XPAT Details

Indexing will be covered in detail during the Text Class Data Preparation section.

A full list of XPAT commands can be found at: http://www.hti.umich.edu/sgml/pat/pat50manual.html


Query Language Syntax

Invoking XPAT

To start an interactive session with XPAT, enter xpat or xpatu (for UTF-8 data indexing/searching) along with the name of the data dictionary (dd) file.:
% xpatu $DLXSROOT/idx/s/sampletc_utf8/sampletc_utf8.dd
Back to top

Identifying Points

In XPAT, a point is a unique byte offset in the full text where XPAT has indexed a string. Enter a string or byte offset in square brackets and set of points is returned:
 >> "prince"
1: 134 matches

>> "prince "
2: 123 matches

>> sample
3: 10 matches

>> pr
 539939, ..was said that Prince Alexander of Battenberg had changed into a ..
 957348, ..e only child, Prince Alexander, who came in before we went to ta..
1390470, ..TEM>Bismarck,Prince, and the Austro-German alliance ~ <REF>xxiv..
 552103, ..alliance that Prince Bismarck, in 1879, entered into the very cl..
 208247, .. sceptre d'un prince de religion orthodoxe.</P> <P> <..
1016444, ..n the streets Prince Michael and Teresia, 20 to 30 dinars toward..
 943446, ..ian statue of Prince Michael, whose name and portrait are found ..
 483031, ..la volonté du prince Nicolas, ses résolutions personnelles au su..
1411801, ..udolph, Crown Prince, Popularity of ~ <REF>69</REF> </ITEM..
1141121, ..raged it. The Prince suspected nothing of what was taking place ..

>> [290947]
4 : one match

The first query finds all "semi-infinite strings" that begin with "prince", the second finds those that are "prince" exactly (with the space, or anything that has been mapped to a space), and the third query finds the string beginning at the byte 290947.

Back to top

Identifying Regions

A region in XPAT is a span of text comprising zero or more bytes. sgmlrgn50 or xmlrgn or multirgn (discussed in the TextClass Collection Implementation/Indexing Section) handles the create of these regions.
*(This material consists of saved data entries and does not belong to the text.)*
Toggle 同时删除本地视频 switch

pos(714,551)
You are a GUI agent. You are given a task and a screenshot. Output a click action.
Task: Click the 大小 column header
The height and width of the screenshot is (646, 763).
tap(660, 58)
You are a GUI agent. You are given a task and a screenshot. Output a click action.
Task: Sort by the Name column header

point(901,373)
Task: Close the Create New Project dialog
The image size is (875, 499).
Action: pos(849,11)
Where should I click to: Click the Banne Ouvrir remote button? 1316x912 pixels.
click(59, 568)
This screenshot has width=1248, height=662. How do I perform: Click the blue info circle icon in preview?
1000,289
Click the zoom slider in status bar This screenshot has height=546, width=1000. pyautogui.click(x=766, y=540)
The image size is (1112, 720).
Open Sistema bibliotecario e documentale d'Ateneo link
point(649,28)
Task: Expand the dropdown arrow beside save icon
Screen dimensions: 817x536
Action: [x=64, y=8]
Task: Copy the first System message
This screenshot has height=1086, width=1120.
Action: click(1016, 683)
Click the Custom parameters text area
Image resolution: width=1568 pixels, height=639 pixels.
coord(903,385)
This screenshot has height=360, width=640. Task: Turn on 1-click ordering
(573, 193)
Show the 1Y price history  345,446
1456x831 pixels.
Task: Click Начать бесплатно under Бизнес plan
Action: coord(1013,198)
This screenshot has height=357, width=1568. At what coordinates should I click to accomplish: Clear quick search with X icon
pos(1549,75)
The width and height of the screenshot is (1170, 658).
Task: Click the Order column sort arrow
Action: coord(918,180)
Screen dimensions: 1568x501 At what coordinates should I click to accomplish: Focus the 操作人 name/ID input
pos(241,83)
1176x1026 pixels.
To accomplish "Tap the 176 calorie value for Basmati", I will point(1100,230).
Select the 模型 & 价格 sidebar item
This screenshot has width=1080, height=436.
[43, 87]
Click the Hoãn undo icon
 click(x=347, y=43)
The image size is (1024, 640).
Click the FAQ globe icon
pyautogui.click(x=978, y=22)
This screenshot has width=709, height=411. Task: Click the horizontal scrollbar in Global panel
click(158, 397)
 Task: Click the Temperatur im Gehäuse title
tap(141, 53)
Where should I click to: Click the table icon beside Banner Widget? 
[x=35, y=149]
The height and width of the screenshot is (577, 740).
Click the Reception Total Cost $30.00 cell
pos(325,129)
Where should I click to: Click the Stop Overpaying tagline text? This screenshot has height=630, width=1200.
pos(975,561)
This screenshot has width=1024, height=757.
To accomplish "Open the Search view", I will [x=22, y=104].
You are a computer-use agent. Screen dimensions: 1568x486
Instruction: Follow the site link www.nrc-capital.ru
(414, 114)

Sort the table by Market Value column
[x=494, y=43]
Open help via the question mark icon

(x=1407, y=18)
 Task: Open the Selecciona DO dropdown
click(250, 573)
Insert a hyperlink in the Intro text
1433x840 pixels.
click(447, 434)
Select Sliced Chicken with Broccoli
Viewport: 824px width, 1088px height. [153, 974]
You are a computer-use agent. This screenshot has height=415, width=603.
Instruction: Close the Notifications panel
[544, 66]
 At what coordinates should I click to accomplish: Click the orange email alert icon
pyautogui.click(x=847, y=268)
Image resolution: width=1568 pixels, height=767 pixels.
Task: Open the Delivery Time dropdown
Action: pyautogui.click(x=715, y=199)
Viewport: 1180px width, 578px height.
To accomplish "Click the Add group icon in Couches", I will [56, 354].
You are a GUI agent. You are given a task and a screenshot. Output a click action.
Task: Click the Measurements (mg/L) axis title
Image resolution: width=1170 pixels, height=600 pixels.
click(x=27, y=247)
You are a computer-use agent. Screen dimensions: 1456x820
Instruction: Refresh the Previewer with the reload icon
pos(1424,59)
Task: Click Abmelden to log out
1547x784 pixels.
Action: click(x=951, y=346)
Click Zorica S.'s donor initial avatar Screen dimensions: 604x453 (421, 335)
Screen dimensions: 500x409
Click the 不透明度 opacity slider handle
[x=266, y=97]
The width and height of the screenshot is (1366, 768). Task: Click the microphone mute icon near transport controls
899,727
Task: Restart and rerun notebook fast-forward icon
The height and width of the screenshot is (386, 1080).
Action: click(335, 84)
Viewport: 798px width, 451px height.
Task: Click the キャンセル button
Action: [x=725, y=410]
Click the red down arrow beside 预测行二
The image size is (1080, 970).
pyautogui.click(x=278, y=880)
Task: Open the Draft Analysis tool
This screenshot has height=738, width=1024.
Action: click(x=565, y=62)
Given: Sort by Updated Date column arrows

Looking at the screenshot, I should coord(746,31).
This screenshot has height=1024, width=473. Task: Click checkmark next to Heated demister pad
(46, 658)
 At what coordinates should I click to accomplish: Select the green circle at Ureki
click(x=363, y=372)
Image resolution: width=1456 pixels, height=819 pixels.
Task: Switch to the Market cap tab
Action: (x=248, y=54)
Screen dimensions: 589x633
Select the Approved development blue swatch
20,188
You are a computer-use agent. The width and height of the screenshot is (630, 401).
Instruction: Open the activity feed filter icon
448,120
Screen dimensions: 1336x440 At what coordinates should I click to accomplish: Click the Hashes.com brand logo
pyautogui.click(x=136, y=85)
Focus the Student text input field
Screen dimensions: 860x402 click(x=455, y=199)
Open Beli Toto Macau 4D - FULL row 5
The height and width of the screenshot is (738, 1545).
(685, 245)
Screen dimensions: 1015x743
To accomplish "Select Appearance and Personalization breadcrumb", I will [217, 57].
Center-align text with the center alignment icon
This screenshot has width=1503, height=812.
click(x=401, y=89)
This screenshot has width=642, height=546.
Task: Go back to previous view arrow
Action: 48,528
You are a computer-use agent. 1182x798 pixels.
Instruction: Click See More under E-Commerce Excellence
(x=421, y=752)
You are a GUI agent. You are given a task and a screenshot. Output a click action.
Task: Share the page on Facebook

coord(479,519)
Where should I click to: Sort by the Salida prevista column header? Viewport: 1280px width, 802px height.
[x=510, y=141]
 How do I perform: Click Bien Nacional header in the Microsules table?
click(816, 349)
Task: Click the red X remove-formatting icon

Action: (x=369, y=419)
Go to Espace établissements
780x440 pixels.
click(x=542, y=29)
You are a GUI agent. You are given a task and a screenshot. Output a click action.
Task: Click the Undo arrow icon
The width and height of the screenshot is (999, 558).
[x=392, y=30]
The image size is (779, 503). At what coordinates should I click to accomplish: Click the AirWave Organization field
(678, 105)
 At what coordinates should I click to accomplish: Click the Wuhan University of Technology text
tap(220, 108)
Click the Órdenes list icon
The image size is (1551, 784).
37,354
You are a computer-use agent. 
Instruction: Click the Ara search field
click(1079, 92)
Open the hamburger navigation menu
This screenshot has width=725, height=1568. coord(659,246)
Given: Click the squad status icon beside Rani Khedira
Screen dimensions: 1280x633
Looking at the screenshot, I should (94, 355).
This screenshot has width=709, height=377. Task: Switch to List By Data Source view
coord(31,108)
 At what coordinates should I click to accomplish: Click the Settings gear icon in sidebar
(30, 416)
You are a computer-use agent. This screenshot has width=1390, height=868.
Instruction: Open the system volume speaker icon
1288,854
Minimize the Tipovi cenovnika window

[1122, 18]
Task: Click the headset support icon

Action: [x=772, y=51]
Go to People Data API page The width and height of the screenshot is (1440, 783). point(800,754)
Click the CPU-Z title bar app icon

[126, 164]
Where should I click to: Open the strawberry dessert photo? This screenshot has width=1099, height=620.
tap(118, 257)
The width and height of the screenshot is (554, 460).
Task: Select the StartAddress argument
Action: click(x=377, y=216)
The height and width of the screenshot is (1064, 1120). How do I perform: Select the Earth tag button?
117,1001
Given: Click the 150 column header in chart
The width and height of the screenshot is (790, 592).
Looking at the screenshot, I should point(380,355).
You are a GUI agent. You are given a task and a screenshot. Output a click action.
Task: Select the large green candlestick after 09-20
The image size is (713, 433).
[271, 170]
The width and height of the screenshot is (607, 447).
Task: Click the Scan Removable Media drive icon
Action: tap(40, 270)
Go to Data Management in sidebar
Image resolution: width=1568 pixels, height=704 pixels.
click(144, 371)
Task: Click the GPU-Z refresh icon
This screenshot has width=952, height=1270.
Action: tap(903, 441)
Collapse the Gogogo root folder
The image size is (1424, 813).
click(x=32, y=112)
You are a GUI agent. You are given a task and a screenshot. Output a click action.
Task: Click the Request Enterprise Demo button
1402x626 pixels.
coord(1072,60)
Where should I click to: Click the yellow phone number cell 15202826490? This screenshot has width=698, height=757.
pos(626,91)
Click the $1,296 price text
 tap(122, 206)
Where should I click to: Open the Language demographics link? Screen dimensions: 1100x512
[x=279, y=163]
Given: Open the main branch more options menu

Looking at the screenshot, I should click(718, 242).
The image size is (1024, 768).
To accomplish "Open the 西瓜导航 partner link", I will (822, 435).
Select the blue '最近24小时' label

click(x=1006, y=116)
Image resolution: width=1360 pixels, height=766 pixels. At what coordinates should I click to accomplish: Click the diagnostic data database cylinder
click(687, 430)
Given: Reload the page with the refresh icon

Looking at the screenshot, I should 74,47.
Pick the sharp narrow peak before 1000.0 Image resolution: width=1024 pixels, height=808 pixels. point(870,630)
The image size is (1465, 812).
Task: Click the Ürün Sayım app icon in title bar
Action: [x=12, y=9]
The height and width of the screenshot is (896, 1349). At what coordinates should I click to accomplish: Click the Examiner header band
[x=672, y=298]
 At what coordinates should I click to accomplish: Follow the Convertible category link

To find how many of a particular region type exist, enter region plus the name of the region (double quotes are needed if the name contains non-alphanumeric characters).

>> region "DIV1"
1: 38 matches
>> region "A-NODE" 
2: 46 matches

Also see the {ddinfo regionnames} command.
Also see the history command.

Back to top

Identifying Sets (Named Sets)

Any collection of points or regions can be grouped together in a set. Sets can be combined or split with XPAT's boolean operators. All sets created during a session have unique number identifier They can be can given names (name = ). They can be printed out (pr), saved, exported (useful in the creation of "fabricated regions"). Here are just a few examples:
>> long
1: 244 matches

>> help
2: 54 matches

>> 1 + 2
3: 298 matches

>> "alternate" 
4: 5 matches

>> pr 4
1175485, ..most from the alternate advance and retreat of the Russian and T..
1165090, ..in. Vineyards alternated with fields of barley, oats, and maize;..
 967310, ..men and women alternately; <EPB/> <PB REF="00000208.tif" S..
1313659, ..a and Austria alternately. But, when able to repel aggression, s..
1303571, .. each country alternately. It should be composed of three secti..

>> mysearch = "pair"
5: mysearch = 3 matches

>> pr *mysearch
1170568, ..and a half; a pair of buffaloes, 600 francs (£24).</P> <P>B..
 848085, ..s dress was a pair of large Turkish trousers of white wool, a sh..
1085132, ..nd thick; two pairs of oxen drew it by means of a pole which was.. 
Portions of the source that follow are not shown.